Tout aussi préjudiciable a été l’interruption de tous les services, y compris les services de soutien aux victimes de torture et de traumatismes. Cette aide est vitale pour les personnes aux besoins aigus.

Selon un rapport médical commandité par le HCR, l'effet cumulatif de l’incertitude quant à l'avenir, de l'absence de solutions durables, de la cessation des services, de conditions de vie et d'hygiène insalubres et de soins médicaux insuffisants pose des risques croissants de détérioration de la santé physique et mentale, de violence et d'automutilation parmi les réfugiés et demandeurs d'asile sur Manus. Le rapport souligne également la pression évidente qui s'exerce sur la communauté d'accueil et les ressources locales, en particulier sur le système de santé et l'hôpital.

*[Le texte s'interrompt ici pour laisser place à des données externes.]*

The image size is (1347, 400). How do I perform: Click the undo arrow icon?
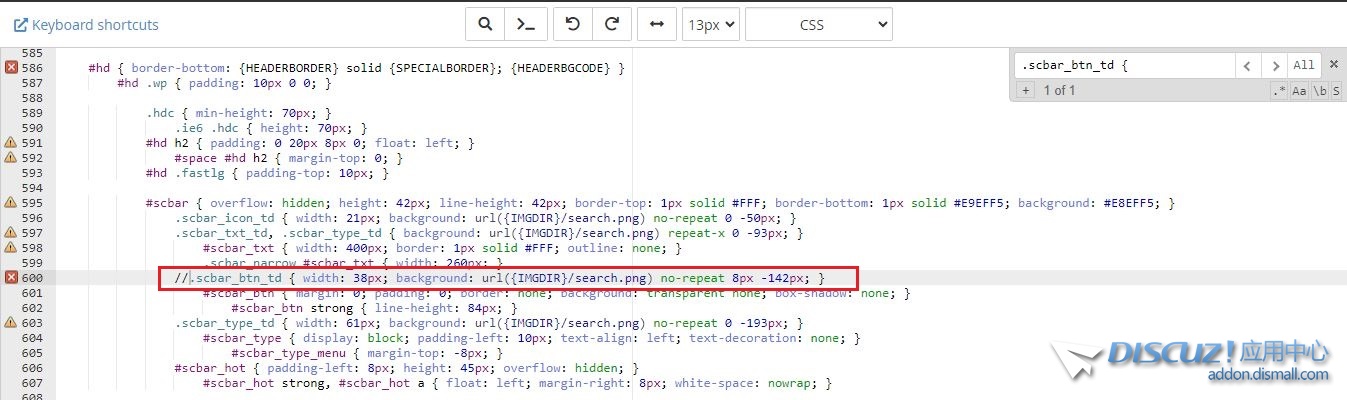coord(572,24)
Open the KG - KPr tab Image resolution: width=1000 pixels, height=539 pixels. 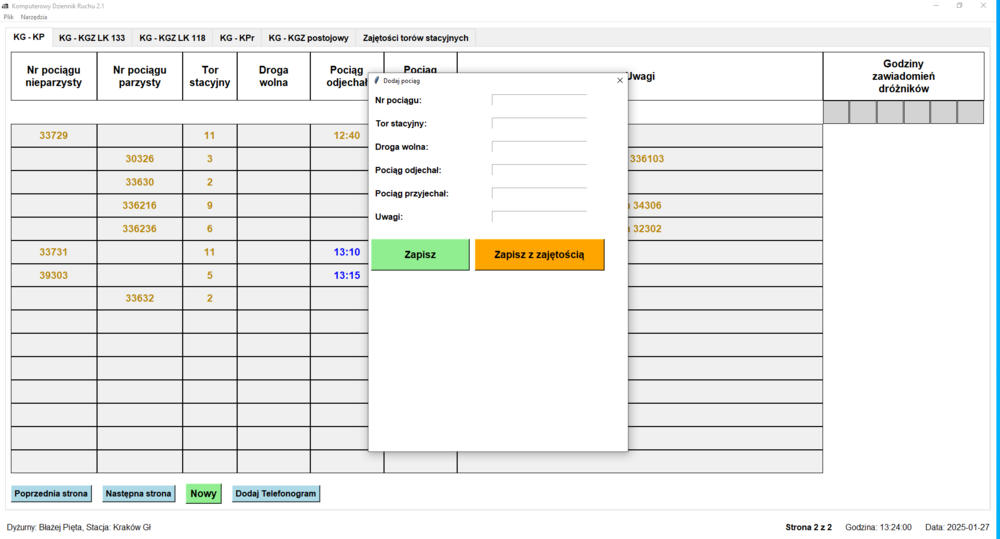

Cette semaine, le HCR a réitéré aux autorités australiennes son appel à tous les efforts possibles pour trouver des solutions à long terme pour tous les réfugiés et demandeurs d’asile que le gouvernement australien a transférés de force en Papouasie-Nouvelle-Guinée et à Nauru, et pour qu’elle accepte de façon permanente les réfugiés qui ont déjà été transportés en Australie pour des raisons médicales ou autres.